I personally have no special attachment or loyalty to any shipping company.

I will say, however, that I have never had a USPS package take more than a day unless they indicated on their website (you can check deliveyr times) that it would take more than a day.

I understand some people have had terrible experiences, particularly with customer service. Shawn's point is a good one, though.

USPS has always worked fine for me without any issues, and again, if they say it takes a day on their website, it has always been delivered on time for me.


----------



## zBrinks (Jul 16, 2006)

There are areas of the country in which 'overnight' is a two day service - you can easily check this on their website. When shipping frogs to one of those areas, we use FedEx.


----------



## skylsdale (Sep 16, 2007)

zBrinks said:


> There are areas of the country in which 'overnight' is a two day service - you can easily check this on their website. When shipping frogs to one of those areas, we use FedEx.

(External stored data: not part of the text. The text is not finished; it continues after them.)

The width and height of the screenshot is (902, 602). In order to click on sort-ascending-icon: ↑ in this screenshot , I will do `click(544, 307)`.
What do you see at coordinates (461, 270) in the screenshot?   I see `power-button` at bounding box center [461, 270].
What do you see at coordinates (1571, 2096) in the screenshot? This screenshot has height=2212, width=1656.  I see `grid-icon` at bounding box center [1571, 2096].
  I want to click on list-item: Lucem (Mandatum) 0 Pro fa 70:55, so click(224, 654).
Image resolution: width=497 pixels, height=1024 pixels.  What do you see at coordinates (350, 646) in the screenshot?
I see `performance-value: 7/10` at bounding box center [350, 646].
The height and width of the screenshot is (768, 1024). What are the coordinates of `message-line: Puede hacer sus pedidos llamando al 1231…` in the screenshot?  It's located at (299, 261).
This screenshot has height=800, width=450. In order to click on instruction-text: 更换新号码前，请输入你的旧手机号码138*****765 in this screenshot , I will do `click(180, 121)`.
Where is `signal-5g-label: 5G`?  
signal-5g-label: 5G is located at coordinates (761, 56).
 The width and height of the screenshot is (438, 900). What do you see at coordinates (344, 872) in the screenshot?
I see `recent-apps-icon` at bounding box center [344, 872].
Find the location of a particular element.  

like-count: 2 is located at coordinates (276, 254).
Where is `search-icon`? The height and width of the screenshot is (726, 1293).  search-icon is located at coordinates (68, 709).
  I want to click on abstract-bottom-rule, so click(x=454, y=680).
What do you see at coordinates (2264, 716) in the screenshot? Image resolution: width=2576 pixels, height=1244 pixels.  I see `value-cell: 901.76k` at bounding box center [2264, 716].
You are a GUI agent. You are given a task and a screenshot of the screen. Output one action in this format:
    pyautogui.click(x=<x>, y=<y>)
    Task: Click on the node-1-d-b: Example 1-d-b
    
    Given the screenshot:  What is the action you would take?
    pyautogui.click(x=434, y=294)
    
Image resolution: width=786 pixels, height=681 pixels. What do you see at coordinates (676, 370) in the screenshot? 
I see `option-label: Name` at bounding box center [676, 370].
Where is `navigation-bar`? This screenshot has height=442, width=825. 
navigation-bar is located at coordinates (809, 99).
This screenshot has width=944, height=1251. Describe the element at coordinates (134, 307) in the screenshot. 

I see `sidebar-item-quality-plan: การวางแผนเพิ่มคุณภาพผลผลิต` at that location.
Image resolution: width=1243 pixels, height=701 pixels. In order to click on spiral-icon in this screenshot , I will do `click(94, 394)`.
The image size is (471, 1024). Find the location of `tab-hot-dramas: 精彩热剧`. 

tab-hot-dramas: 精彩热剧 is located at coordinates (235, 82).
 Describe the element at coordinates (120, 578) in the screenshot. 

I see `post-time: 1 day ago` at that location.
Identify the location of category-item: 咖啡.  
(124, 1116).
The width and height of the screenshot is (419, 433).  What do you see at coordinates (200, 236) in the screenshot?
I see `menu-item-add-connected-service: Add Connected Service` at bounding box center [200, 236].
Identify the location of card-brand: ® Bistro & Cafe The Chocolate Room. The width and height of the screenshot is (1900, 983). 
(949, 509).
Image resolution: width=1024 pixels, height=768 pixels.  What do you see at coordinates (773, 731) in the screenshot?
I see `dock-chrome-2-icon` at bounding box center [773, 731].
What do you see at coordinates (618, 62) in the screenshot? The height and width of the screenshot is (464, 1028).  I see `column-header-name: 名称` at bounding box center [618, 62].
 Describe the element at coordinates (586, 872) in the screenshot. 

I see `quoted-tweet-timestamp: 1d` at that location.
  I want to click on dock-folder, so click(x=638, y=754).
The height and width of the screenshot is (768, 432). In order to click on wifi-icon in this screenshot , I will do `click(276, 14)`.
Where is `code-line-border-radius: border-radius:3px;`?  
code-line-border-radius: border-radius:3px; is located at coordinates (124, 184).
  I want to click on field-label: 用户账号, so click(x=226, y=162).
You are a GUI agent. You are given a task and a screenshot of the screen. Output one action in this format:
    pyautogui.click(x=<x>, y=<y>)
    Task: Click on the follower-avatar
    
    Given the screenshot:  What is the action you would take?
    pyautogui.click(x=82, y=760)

I actually live in one of those areas...remote and in the country. The only time I ever had anything shipped to me was through DHL (the shipper's choice) and it took 5 days to get to my house. All frogs ended up frozen and DOA (the box was marked "Perishable!" so, when the contracted delivering agent [which had been subcontracted by DHL to bring it out to my place] waited until it was convenient to make it out to my area, they put the box in the freezer assuming it was steaks or meat I was having delivered. The frogs were frozen solid).

However, any time I have used USPS overnight, things have always arrived overnight as stated. I think this is due to:

1) I check the website to make sure the destination I am shipping to is included in the 1-day guarantee, and 

2) I drive the 45 minutes to the nearest hub from which the package has to leave in order to also get it there in a single day. If I dropped the package off at either of the closer two USPS offices between here and the further one, it would actually tack an additional day onto the shipping timeline.


----------



## dmartin72 (Oct 27, 2004)

What I find disturbing is the USPS changes their guarantee if there is an live animal in the box. Late is late no matter what is in the box. Like Scott says, do not write "Live Animals" on the box....ever. It almost always works against you. If it were me and I wanted to claim my guanteed refund for late delivery in a 1-day guaranteed zone, I wouldn't tell them that there were live animals in the box.


----------



## Ed (Sep 19, 2004)

If you do not write live animal on the box, then you are subject to federal fines for mislableing... I personally know more than one person who was not only prosecuted for it (recieving substantial fines) but USF&W had them marked as possible smugglers so they ended up under a lot more scrutiny. 

The fines can run into the thousands of dollars. 

Ed


----------



## dmartin72 (Oct 27, 2004)

Do they specify where on the box and how large it needs to be printed? I would write it very tiny on the bottom of the box!


----------



## dablock (Aug 7, 2007)

For some futher clarification, USPS customer service explained to me that live animal shipping took longer because of the way they are handled. They claim that these boxes don't get put through handling machines and are taken care of by hand to protect the animals. Because of this personal handling, the process takes longer than it would by automatic processing.


----------



## dmartin72 (Oct 27, 2004)

Sounds like a load of BS.


----------



## Pumilo (Sep 4, 2010)

dablock said:


> For some futher clarification, USPS customer service explained to me that live animal shipping took longer because of the way they are handled. They claim that these boxes don't get put through handling machines and are taken care of by hand to protect the animals. Because of this personal handling, the process takes longer than it would by automatic processing.





dmartin72 said:


> Sounds like a load of BS.


Mine were NOT labeled live animals, were NOT being delivered to a remote area or in the country, and were NOT being delivered somewhere where the post office said it would take 2 days. They still took 10 days.


----------



## Scott (Feb 17, 2004)

I don't believe this for a moment.

It's just another layer of excuse to fall back on (if needed).

s



dablock said:


> For some futher clarification, USPS customer service explained to me that live animal shipping took longer because of the way they are handled. They claim that these boxes don't get put through handling machines and are taken care of by hand to protect the animals. Because of this personal handling, the process takes longer than it would by automatic processing.


----------



## Ed (Sep 19, 2004)

dmartin72 said:


> Do they specify where on the box and how large it needs to be printed? I would write it very tiny on the bottom of the box!


 
It needs to be on the top of the box with the shipping lable. It doesn't have to be huge but it has to be clearly written and legible. Personally I don't see the need to risk thousands of dollars in fines and/or legal fees along with being labled a smuggler in a enforcement data base... 

Ed


----------